Dr Gray, who is an Assistant Professor in the Department of Sociology, has studied repatriation efforts around the world in order to develop rematriation models. Rematriation, a term coined by Indigenous women, refers to an Indigenous feminist sociopolitical framework that focuses on the recovery and return of cultural values.  Dr Gray has published many works including an upcoming book on its importance for decolonial futures. She also facilitates partnerships between universities and Indigenous communities through her work as a Principal Investigator and Collaborator on two SSHRC grants which both centre Indigenous cultural heritage preservation. 
As the Special Advisor on Indigenous Rematriation, Dr Gray will turn her attention to the living history of Indigenous artefacts excavated from the Antrex Village site in Mississauga. These artefacts have since been moved to UTM’s Department of Anthropology. Working together and reciprocally with Indigenous communities, Dr Gray will build a plan for protecting these artefacts.

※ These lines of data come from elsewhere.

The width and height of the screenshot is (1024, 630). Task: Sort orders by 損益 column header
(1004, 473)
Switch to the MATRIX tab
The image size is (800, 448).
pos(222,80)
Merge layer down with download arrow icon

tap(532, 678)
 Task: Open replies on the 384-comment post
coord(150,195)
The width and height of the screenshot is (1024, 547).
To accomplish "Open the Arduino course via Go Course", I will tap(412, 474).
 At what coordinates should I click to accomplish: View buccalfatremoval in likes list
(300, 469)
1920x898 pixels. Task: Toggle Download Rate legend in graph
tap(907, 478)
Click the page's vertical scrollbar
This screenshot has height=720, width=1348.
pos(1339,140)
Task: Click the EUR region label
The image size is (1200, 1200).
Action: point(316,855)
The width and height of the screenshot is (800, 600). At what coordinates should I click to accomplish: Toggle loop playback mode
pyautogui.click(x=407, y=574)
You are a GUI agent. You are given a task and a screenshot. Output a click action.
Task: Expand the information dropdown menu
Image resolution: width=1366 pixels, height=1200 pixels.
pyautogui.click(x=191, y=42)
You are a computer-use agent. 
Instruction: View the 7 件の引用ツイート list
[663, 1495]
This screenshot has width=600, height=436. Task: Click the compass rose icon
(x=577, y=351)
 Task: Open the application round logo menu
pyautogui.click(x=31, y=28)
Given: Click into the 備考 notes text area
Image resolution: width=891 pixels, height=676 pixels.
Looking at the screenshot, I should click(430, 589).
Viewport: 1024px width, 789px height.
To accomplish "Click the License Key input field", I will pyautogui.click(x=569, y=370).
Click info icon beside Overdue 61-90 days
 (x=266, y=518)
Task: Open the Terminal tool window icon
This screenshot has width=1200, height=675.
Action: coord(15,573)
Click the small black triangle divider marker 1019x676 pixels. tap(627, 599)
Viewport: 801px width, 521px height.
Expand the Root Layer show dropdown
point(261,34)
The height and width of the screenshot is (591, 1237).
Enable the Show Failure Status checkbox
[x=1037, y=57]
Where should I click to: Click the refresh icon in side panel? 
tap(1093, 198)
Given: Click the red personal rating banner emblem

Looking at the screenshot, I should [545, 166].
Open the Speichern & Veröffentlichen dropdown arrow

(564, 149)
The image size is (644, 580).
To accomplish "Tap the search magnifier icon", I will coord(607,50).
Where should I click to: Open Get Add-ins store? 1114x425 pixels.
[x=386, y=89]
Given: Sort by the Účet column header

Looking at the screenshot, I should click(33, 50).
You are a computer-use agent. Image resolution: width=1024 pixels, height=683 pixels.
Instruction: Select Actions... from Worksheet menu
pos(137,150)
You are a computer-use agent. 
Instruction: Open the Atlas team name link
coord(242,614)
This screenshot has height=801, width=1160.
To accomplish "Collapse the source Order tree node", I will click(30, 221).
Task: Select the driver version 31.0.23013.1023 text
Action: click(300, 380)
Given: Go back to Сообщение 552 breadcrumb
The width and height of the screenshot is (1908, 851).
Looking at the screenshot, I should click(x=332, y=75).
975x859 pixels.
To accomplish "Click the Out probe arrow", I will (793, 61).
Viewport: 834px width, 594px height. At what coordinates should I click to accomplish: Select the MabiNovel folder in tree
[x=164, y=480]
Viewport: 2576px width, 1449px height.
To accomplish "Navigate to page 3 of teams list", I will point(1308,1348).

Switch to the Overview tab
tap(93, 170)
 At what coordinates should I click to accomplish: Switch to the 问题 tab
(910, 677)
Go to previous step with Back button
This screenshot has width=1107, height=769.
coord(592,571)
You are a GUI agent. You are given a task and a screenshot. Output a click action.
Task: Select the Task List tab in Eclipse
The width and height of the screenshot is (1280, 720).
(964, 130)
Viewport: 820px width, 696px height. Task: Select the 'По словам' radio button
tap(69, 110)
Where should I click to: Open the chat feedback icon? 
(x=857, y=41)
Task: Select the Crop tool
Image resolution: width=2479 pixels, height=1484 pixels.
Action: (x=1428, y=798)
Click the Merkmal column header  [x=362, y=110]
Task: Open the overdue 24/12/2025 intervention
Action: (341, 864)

The Truth and Reconciliation Commission’s (TRC) 67th Call to Action requires that the Canadian government fund a national museum policy review in partnership with Indigenous Peoples. It is a repatriation effort that the government has not yet made, however. In comparison, countries with similar settler-colonial histories like the U.S., Australia, and New Zealand all have official, government-supported museum repatriation policies. As of 2019, over 6.5 million Indigenous artefacts are still held in Canadian museums. Given the Canadian government’s inaction, Dr Gray’s artefact protection effort is especially important. Her work supports UTM in its goal to honour the calls of Wecheehetowin, the University of Toronto’s official report in response to the TRC. 

UTM’s Strategic Framework prioritizes the core values of truth, reciprocity, Indigenization, and reconciliation. Through her work, Dr Gray collaborates with UTM to model all of these values and encourage them within her community– and within Canadians as a whole.